Respecto a (1), es indiscutible la importancia de una gestión eficiente del dinero público, un aspecto que no se aborda lo suficiente en el debate actual. En cuanto a (2), no estoy del todo en desacuerdo: el impuesto turístico debe aplicarse junto con otras medidas para combatir la saturación, destacando la restricción de la oferta. Aunque estas políticas pueden parecer sustitutivas, también pueden complementarse. Un impuesto turístico adecuado, por ejemplo, podría facilitar políticamente la imposición de restricciones a la oferta al reducir su rentabilidad.

Sobre (3): Se ha extendido el mantra de que los impuestos turísticos no funcionan contra la masificación.
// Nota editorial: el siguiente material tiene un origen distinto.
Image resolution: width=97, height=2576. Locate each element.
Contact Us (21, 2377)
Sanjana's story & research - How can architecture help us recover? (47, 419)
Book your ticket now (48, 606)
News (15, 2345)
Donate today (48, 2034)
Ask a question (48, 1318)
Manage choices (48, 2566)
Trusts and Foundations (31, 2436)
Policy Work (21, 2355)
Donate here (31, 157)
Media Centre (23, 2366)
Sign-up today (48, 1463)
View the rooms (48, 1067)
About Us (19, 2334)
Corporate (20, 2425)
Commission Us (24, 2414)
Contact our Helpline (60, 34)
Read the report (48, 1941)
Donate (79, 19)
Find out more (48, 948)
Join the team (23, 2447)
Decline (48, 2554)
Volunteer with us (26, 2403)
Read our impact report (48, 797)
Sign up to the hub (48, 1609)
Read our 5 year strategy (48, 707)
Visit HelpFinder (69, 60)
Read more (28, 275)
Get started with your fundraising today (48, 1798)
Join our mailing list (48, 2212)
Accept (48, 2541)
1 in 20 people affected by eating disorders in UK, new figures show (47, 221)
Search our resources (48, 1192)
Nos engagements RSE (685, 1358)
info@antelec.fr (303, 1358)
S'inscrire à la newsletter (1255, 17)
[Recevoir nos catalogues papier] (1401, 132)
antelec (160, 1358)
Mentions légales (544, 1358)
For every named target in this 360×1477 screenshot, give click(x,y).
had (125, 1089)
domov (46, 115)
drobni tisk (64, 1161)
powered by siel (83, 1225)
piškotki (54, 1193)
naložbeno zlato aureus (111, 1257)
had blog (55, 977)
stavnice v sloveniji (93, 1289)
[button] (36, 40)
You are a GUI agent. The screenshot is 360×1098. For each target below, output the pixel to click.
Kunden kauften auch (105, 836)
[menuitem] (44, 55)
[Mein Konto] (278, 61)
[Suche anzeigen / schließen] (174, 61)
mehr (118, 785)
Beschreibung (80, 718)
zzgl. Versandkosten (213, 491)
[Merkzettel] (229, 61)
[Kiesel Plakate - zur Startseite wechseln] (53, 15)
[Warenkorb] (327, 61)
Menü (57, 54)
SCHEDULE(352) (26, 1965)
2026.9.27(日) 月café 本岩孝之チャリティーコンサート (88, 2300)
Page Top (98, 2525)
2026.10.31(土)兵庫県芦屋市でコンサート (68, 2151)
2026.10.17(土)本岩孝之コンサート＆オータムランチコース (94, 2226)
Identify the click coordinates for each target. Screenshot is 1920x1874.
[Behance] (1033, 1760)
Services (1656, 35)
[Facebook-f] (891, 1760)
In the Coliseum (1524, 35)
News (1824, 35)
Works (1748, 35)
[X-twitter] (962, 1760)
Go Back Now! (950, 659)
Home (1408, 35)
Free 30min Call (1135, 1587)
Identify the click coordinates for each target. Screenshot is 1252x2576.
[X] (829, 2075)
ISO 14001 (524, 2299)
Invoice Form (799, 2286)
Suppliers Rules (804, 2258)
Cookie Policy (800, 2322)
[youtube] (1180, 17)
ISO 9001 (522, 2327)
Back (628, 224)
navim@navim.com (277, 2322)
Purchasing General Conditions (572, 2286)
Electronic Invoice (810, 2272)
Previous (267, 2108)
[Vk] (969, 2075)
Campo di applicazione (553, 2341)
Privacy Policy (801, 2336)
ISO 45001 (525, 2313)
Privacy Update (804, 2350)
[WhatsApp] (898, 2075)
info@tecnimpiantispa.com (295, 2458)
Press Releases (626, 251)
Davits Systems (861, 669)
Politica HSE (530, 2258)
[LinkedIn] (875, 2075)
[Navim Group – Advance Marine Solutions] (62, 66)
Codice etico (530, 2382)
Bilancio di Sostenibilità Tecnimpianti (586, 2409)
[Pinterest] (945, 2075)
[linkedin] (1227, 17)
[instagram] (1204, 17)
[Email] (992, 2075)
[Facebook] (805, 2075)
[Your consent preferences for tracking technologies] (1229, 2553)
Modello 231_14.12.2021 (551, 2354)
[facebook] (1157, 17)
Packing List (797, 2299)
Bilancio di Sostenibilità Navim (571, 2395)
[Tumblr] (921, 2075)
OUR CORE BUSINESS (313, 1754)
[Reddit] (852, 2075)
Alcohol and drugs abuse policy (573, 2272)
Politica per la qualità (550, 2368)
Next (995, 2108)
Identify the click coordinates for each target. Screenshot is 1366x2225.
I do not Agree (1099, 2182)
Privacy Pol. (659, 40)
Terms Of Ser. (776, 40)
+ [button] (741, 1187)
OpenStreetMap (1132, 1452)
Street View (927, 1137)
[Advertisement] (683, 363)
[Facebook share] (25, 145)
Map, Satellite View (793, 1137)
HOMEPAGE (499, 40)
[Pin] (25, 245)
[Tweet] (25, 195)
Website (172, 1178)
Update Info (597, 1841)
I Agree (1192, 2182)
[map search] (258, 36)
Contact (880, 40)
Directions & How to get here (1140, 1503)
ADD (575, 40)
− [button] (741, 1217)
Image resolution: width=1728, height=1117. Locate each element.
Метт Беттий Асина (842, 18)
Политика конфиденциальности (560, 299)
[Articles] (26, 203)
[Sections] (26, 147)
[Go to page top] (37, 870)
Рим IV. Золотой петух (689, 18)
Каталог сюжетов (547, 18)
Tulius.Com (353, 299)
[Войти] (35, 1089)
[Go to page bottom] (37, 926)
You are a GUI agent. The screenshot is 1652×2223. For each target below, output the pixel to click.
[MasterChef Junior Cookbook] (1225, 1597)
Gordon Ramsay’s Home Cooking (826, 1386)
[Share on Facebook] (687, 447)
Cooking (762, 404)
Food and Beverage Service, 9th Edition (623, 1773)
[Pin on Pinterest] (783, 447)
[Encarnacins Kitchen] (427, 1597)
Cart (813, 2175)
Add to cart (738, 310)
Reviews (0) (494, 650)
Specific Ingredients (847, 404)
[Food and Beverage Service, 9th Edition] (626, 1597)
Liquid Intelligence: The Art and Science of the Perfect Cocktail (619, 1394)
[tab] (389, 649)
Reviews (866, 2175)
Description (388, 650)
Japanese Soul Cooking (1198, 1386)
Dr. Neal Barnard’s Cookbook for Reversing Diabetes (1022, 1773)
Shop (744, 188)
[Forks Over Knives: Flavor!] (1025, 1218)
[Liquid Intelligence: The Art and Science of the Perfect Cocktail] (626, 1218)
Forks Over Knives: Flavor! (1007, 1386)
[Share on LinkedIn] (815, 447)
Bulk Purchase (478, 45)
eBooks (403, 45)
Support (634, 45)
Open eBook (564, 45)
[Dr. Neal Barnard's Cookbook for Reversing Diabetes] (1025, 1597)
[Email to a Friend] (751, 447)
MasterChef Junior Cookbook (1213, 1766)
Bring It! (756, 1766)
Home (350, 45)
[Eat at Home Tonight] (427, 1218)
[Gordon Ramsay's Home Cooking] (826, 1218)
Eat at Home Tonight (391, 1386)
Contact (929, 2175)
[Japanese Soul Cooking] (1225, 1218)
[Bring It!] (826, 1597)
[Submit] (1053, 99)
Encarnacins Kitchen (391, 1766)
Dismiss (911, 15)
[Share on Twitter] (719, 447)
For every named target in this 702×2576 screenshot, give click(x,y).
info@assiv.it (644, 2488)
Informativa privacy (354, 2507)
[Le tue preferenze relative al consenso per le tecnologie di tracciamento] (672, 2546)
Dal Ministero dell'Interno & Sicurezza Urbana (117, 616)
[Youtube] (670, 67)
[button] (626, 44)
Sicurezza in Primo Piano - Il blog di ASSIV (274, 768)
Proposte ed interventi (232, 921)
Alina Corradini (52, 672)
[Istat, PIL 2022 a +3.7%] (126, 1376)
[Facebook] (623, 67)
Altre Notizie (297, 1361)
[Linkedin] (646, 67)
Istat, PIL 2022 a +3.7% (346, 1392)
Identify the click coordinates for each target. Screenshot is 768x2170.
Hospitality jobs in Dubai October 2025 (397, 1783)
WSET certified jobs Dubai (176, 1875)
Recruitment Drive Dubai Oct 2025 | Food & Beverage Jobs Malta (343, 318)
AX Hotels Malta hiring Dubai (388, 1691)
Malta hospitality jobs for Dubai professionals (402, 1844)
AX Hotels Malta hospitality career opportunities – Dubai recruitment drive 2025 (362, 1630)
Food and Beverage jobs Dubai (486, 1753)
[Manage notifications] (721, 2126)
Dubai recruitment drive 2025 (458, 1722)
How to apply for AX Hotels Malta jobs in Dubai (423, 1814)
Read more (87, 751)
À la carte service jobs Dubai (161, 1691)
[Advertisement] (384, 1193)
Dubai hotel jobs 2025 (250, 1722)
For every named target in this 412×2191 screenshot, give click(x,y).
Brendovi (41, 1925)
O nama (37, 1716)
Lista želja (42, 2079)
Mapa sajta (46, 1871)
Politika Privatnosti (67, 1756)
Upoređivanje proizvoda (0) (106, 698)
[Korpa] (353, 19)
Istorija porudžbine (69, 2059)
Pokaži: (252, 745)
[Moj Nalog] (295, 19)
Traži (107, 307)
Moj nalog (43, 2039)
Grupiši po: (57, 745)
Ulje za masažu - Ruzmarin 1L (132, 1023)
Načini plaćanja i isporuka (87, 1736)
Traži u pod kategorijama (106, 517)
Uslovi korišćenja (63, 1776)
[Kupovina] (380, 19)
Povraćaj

Pero esta aseveración es el resultado de, o bien una cierta pereza mental, o simplemente del lobbying ejercido por la industria. Exceltur, la alianza de grandes empresas turísticas, lanzó este verano el manifiesto ‘Por un turismo con propósito, responsable, inclusivo y regenerativo’. En él, entre las poquísimas referencias a las tasas turísticas, se indican “los mínimos efectos disuasorios para reducir afluencia, que pueden realmente esperarse de ellas”, sin aportar ningún argumento al respecto.

Implícitamente, este argumento de inefectividad se sostiene sobre la idea de que las tasas turísticas no han evitado la masificación en los destinos que las han adoptado. Ergo, las tasas turísticas no funcionan. Esto, sin embargo, obvia la magnitud de estos impuestos, que en general es de una cuantía muy menor. En las Islas Baleares, por ejemplo, la tasa promedio debe de ser de unos 3€ (con un máximo de 4€ para los alojamientos de más estrellas), mientras que el precio promedio del alojamiento el pasado mes de julio fue de 184€. El efecto sobre la demanda es seguramente insignificante en la actualidad, pero no tendría por qué serlo con cuantías mayores.

Finalmente, el argumento (4): Implementar impuestos turísticos de envergadura es visto de forma negativa por su efecto distributivo ya que tendrían una incidencia mayor sobre los ciudadanos de rentas bajas y medias. No voy a repetir aquí lo que ya escribí específicamente al respecto en este mismo blog (véase la sección ‘¿Elitismo del impuesto turístico?’). En cualquier caso, hay que admitir que la resistencia social a aumentar los precios a través de impuestos para corregir la congestión y otras externalidades, incluidas las medioambientales, es mayor de lo que los economistas académicos anticipamos o nos gustaría, tal vez con buenas razones - por ejemplo, porque el aumento de precios no suele ir acompañado de la necesaria redistribución de renta.

Ante ello, la profesora Mar Reguant ha señalado que, para combatir el cambio climático, se inclina cada vez más por la implementación de restricciones cuantitativas en lugar del clásico impuesto 'pigouviano', dado que las primeras suelen gozar de mayor aceptación social al percibirse como más justas en términos distributivos. Evidentemente, la aceptación social es una restricción en el diseño de las políticas públicas, incluso cuando, como en el caso en el que nos encontramos, la restricción de la oferta de plazas turísticas para hacer frente a la saturación conllevaría un incremento de los precios que repercutiría únicamente en las empresas, a diferencia de lo que ocurriría con un impuesto, cuya recaudación iría directamente a las arcas públicas. Sin embargo, a la vez, esta observación es también un acicate para seguir insistiendo en explicar las virtudes del impuesto turístico para combatir la masificación.